A. The applicant for a certificate shall enter into a host community agreement with each host locality. The host community agreement shall require that, upon achieving commercial operation, the energy facility owner shall pay the host locality $2,000 per megawatt of nameplate capacity located within the host locality. The payment shall be used as determined by the host locality.

B. If a host locality refuses to enter into a host community agreement after good-faith negotiations with the applicant, the applicant may enter into a community benefits agreement with one or more community-based organizations within, or that serve residents of, the host locality. The amount paid by the applicant under this subsection shall be equal to, or greater than, what the applicant would pay to the host locality under subsection A. Community benefits agreements shall prioritize benefits to the community in which the energy facility is to be located.

C. A host community agreement or community benefits agreement is legally binding and inures to the benefit of the parties and their successors and assigns. The Commission shall enforce this requirement, but not the actual agreements, which are enforceable in a court of competent jurisdiction.

§ 56-633. Completion Report.

Before commencing commercial operations, an applicant shall file a completion report certifying compliance with the requirements of this act and any conditions contained in the Commission's certificate.

§ 56-634. Confidentiality.

The Commission shall issue orders necessary to protect the information in an application for a certificate, or in other documents required by the Commission for the purposes of certification, if the Commission reasonably finds the information to be confidential.

§ 56-635. Other proceedings.

The Commission may consolidate proceedings under this chapter with other relevant proceedings including applications for certificates of public convenience and necessity, as determined by the Commission.

§ 56-636. Effect of chapter on other laws.

A. This chapter shall control in any conflict between this chapter and any other state law.

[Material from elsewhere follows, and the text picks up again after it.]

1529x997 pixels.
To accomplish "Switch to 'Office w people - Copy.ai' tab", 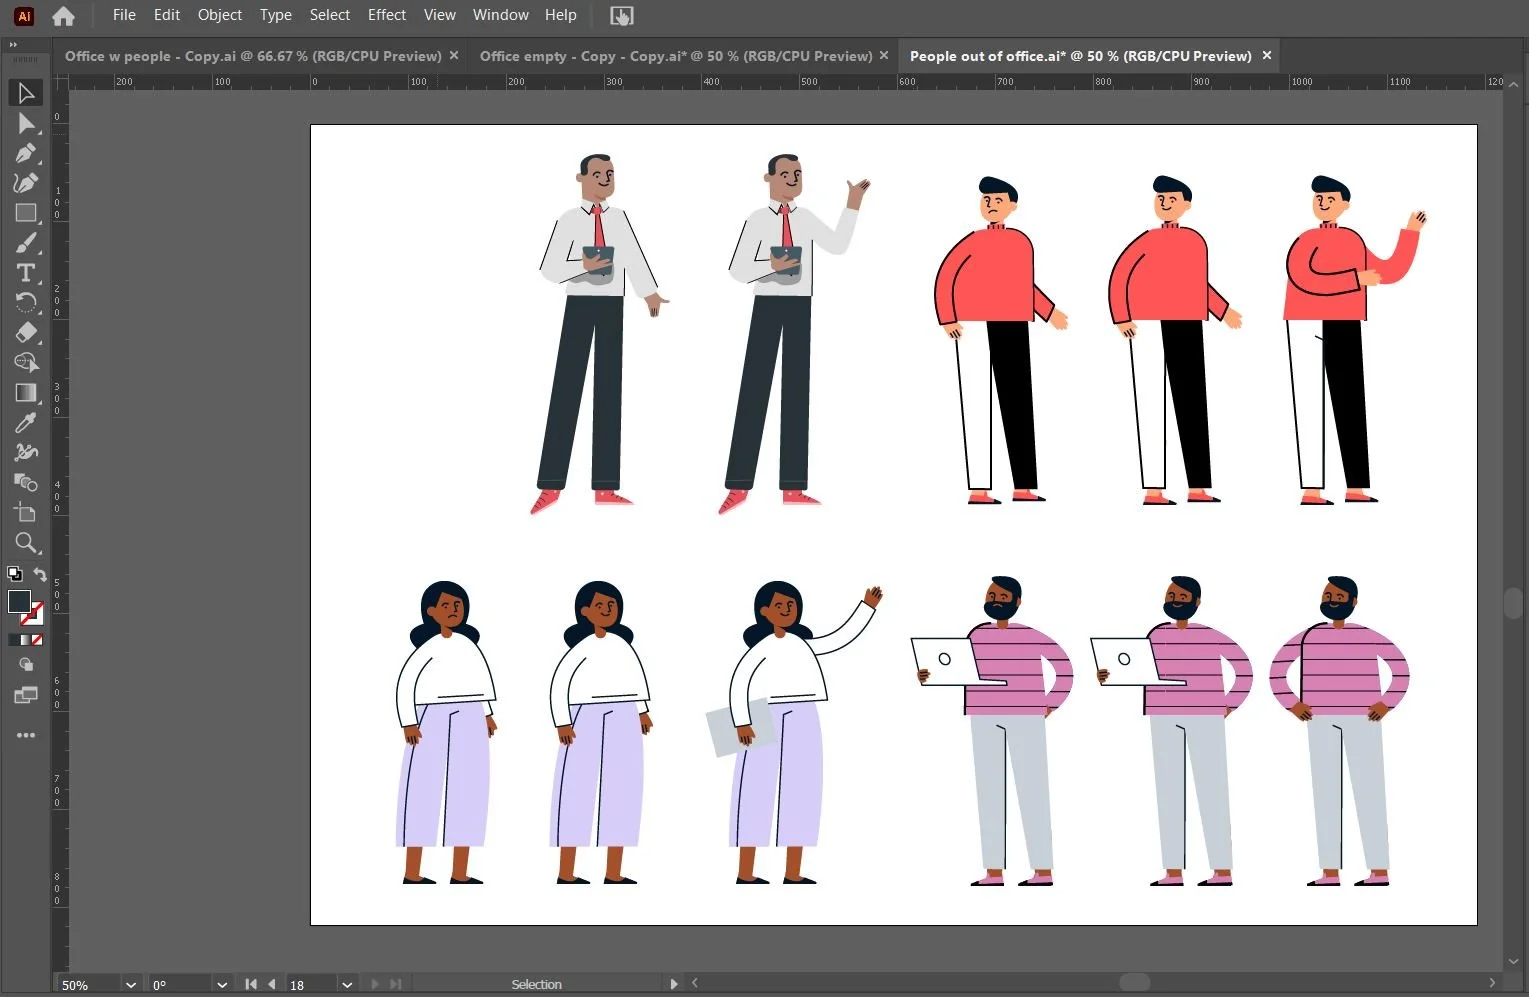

B. Notwithstanding any contrary provision of law, general or special, if a certificate is issued for an energy facility under this chapter:

1. The certificate and this chapter shall control over any zoning ordinance, site plan approval, building plan approval, local policy, practice, regulation, rule, or other ordinance that prohibits, regulates, or imposes additional or more restrictive requirements than those specified in the Commission's certificate; and

2. A zoning ordinance or limitation imposed after the electric utility or IPP submitted the application for the certificate to the Commission shall not be construed to limit or impair the construction, operation, or maintenance of the energy facility.

C. If a certificate is not issued, all local policies, practices, regulations, rules, or ordinances relating to the siting of energy facilities, including the local zoning authority's power to grant variances, shall remain in full force and effect.

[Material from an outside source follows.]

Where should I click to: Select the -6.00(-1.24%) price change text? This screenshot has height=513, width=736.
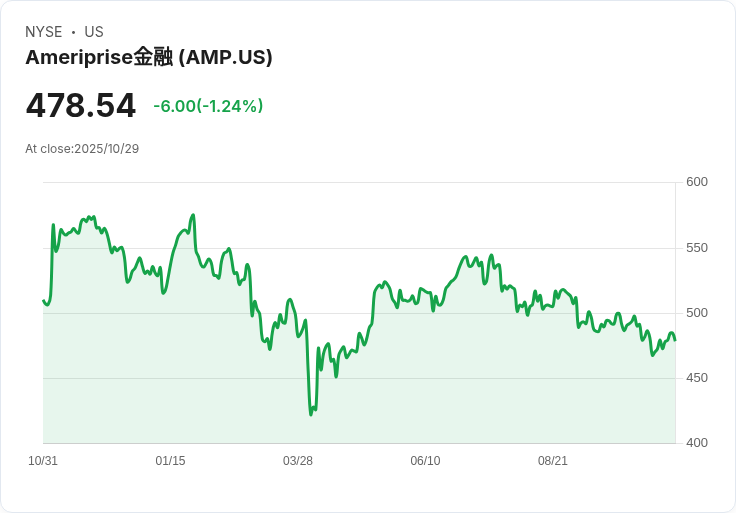pyautogui.click(x=208, y=106)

D. Notwithstanding any contrary provision of law, general or special, no local ordinance shall prohibit or regulate testing activities undertaken by an electric provider or independent power producer for purposes of determining the suitability of a site for the placement of an energy facility.

E. Except as provided in this section, this chapter shall not exempt an electric utility or IPP to whom a certificate is issued from obtaining any other permit, license, or approval to engage in the construction or operation of an energy facility that is required by this title or any other state or federal law.

F. Commission approval of a certificate shall not confer the power of eminent domain and shall not be considered to be a determination of public use for the purposes of the power of eminent domain.